* **TASK TO COMPLETE**
Please change "hyperlink" to "link" in the rows from the start up to and including the line with "point(537,211)", and give those lines again with nothing else altered and the pictures left out.

* **SUPPLIED RECORDS**

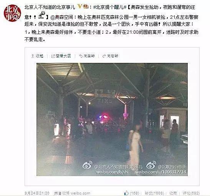Viewport: 210px width, 196px height.
Task: Open 评论(592) comments section
Action: [x=191, y=193]
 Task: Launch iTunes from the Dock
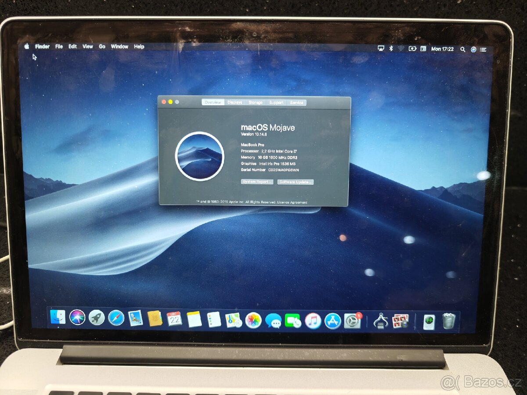click(313, 321)
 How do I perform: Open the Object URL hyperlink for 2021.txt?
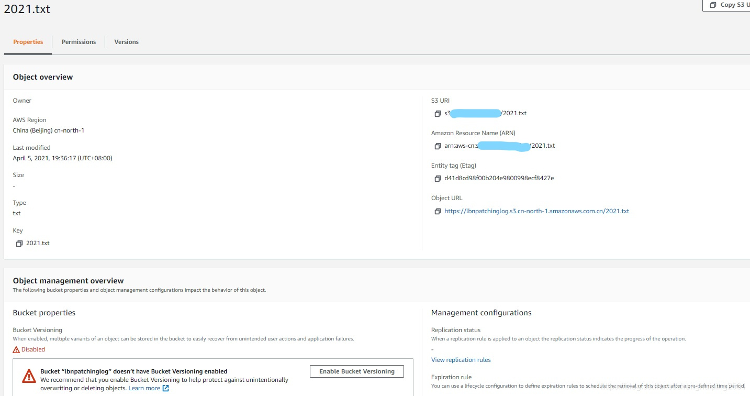point(537,211)
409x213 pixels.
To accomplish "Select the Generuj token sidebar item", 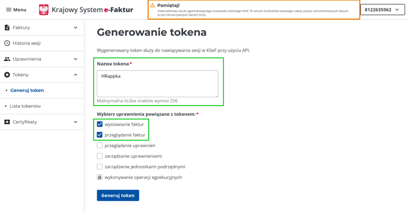I will (27, 90).
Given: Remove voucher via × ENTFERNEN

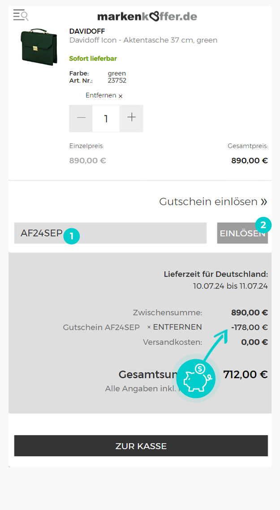Looking at the screenshot, I should 175,327.
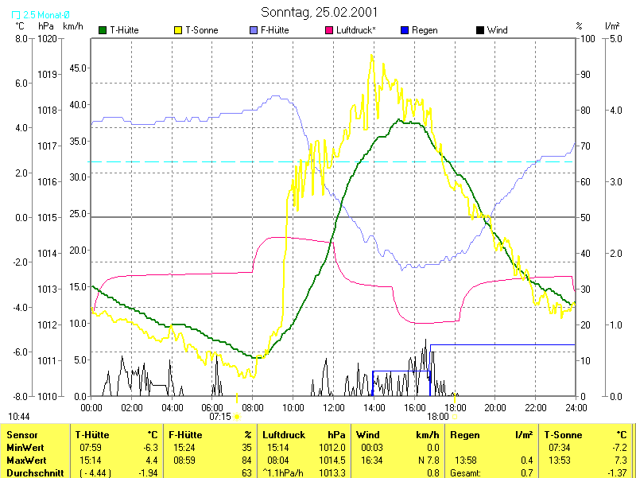Click the black Wind legend square

click(x=479, y=30)
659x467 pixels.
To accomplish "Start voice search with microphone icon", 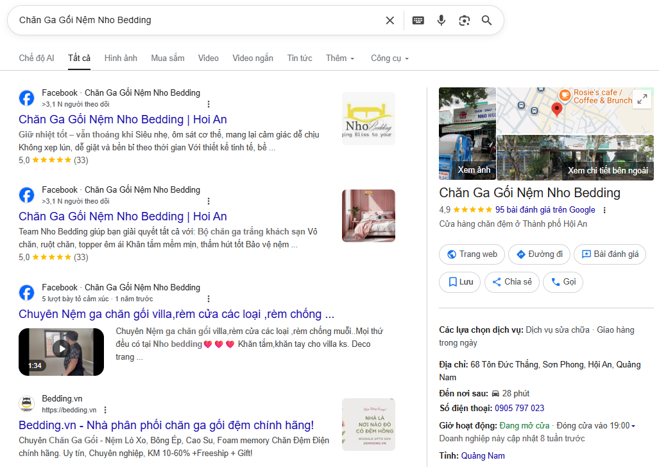I will (441, 21).
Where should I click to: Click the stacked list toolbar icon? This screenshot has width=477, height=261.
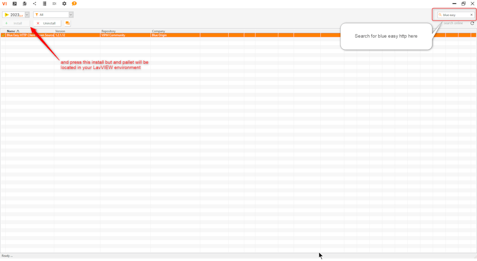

* **FINISHED TASK**
Viewport: 210px width, 196px height.
Task: Open 评论(592) comments section
Action: [x=191, y=193]
 Task: Launch iTunes from the Dock
click(313, 321)
 How do I perform: Open the Object URL link for 2021.txt?
point(537,211)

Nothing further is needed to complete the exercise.